Windows Mobile Out of Place at Microsoft's Party?

Posted by Jon Westfall in "Pocket PC Talk" @ 04:56 AM

It's been a week of technological upgrades for me in the Entertainment realm. Prior to Saturday, the last console system I'd owned was 8-bit Nintendo, my smartphone was my only music player that was updated (as I'd outgrown my 30 GB Zune and my 60 GB iPod's screen was just too small anymore), and my Toshiba laptop with Windows Media Center did very little media wise, save store my music and play it back via Windows Media Player. That changed with recent purchases of an Xbox 360 and a Zune 80. Now I'm looking at the smartphone and wondering why its implementation isn't up to par with these other two Microsoft products. And more importantly, what should be done about that!
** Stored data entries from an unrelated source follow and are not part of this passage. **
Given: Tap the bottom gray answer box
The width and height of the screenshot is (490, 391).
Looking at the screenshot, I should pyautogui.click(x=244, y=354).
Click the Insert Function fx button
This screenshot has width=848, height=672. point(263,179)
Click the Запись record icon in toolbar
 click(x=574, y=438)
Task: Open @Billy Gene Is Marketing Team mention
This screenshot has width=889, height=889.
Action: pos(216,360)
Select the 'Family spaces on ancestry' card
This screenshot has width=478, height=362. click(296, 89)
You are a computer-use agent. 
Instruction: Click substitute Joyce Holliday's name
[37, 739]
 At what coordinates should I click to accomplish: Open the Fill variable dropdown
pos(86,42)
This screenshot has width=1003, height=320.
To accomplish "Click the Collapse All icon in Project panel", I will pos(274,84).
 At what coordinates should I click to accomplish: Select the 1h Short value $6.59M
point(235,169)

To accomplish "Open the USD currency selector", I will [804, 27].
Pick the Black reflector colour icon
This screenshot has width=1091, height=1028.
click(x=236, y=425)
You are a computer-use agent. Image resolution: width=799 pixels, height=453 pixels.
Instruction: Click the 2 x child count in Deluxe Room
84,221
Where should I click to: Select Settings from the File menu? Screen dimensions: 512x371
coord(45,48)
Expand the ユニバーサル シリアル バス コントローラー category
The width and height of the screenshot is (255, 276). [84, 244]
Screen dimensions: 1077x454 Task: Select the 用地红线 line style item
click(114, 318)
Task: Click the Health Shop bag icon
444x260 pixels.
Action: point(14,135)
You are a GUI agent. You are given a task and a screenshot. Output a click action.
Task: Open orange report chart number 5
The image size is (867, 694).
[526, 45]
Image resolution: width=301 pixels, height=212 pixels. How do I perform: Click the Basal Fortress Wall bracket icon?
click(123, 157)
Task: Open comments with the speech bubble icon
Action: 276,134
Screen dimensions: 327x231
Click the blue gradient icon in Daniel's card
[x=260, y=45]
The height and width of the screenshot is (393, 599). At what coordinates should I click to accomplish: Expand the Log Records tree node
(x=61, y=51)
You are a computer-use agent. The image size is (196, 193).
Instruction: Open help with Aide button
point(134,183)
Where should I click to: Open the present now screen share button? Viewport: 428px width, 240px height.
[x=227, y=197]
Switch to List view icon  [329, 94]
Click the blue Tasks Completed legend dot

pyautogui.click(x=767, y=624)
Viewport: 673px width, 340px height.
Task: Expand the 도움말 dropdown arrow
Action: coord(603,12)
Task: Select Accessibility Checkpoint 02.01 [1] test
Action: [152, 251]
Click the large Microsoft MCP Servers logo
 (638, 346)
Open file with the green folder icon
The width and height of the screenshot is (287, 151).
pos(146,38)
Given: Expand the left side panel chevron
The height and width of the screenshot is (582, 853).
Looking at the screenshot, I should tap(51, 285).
As I write this, my Zune is synchronizing wirelessly. My Media Center PC is recording something or another, and my Xbox is cooling off after some GTA IV. The smartphone, a Pantech Duo, is faithfully waiting for email or urgent phone calls. In past years, it may have been able to sync over WiFi to pull the latest copy of my eWallet, although now I'm content to have a copy from a few months back on there. It also used to be loaded up with games, but my PSP can do that way better, so no games for the Duo. Why have I, a lover of convergence, found myself with a myriad of devices over the past year? Simple, my Windows Mobile phone simply can't be a jack-of-all-trades, even though it was designed (and sometimes marketed) as such. The Zune OS, or the Xbox 360 OS, in contrast, seem like they could be built onto endlessly though - and in a timely and cool fashion.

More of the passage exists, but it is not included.